Qu’est-ce que le péronisme ? Quand on n’est pas argentin, difficile de répondre à cette question. Mais faits historiques, experts et artistes aident à mieux saisir un mouvement politique disparate revenu au pouvoir en Argentine avec l’élection d’Alberto Fernandez.

– D’où vient le péronisme ? –

Le 17 octobre 1945, une manifestation massive de « descamisados », le petit peuple des « sans-chemise », se rassemble place de Mai, devant le siège de la présidence à Buenos Aires, pour réclamer la libération du colonel et secrétaire au Travail, Juan Peron, emprisonné car il faisait de l’ombre au pouvoir militaire en place.
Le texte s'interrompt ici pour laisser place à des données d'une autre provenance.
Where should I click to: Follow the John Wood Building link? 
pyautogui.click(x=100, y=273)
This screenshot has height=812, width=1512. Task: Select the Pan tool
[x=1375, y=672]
Les ouvriers protestent aussi contre les maux de la « décennie infâme » : fraude électorale, abus du patronat et accords commerciaux avec l’Angleterre qui faisaient de l’Argentine un fournisseur de matières premières en échange d’importantes concessions économiques.

Un an après, Juan Peron est élu président. Il sera élu à trois reprises la tête de l’Argentine (1946-52, 1952-55 et 1973-74) et devient un des grands mythes l’histoire argentine, renforcé par la touche glamour que lui apporte son épouse, l’actrice Evita.

Les ouvriers idolâtraient Peron et le péronisme est ainsi parvenu à arracher le contrôle des syndicats des mains des socialistes, des anarchistes et des communistes. Depuis, la centrale syndicale ouvrière majoritaire CGT obéit au péronisme.

Réélu, pour la troisième fois, en 1973, Juan Peron meurt un an plus tard en laissant derrière lui un pays profondément divisé qui connaîtra de 1976 à 1983 une sanglante dictature.

– Le péronisme est-il de gauche, du centre ou de droite ? –

Mouvement nationaliste et populiste, il regroupe plusieurs tendances politiques et idéologies. Dans le passé, il rassemblé aussi bien des admirateurs du fascisme que des guérilleros de gauche, et il reste aujourd’hui très disparate.

La doctrine péroniste défend l’industrialisation face aux grands propriétaires terriens, le contrôle des exportations, un Etat fort, la santé et l’éducation publiques, les aides sociales, la neutralité internationale et l’intégration politique et commerciale sud-américaine.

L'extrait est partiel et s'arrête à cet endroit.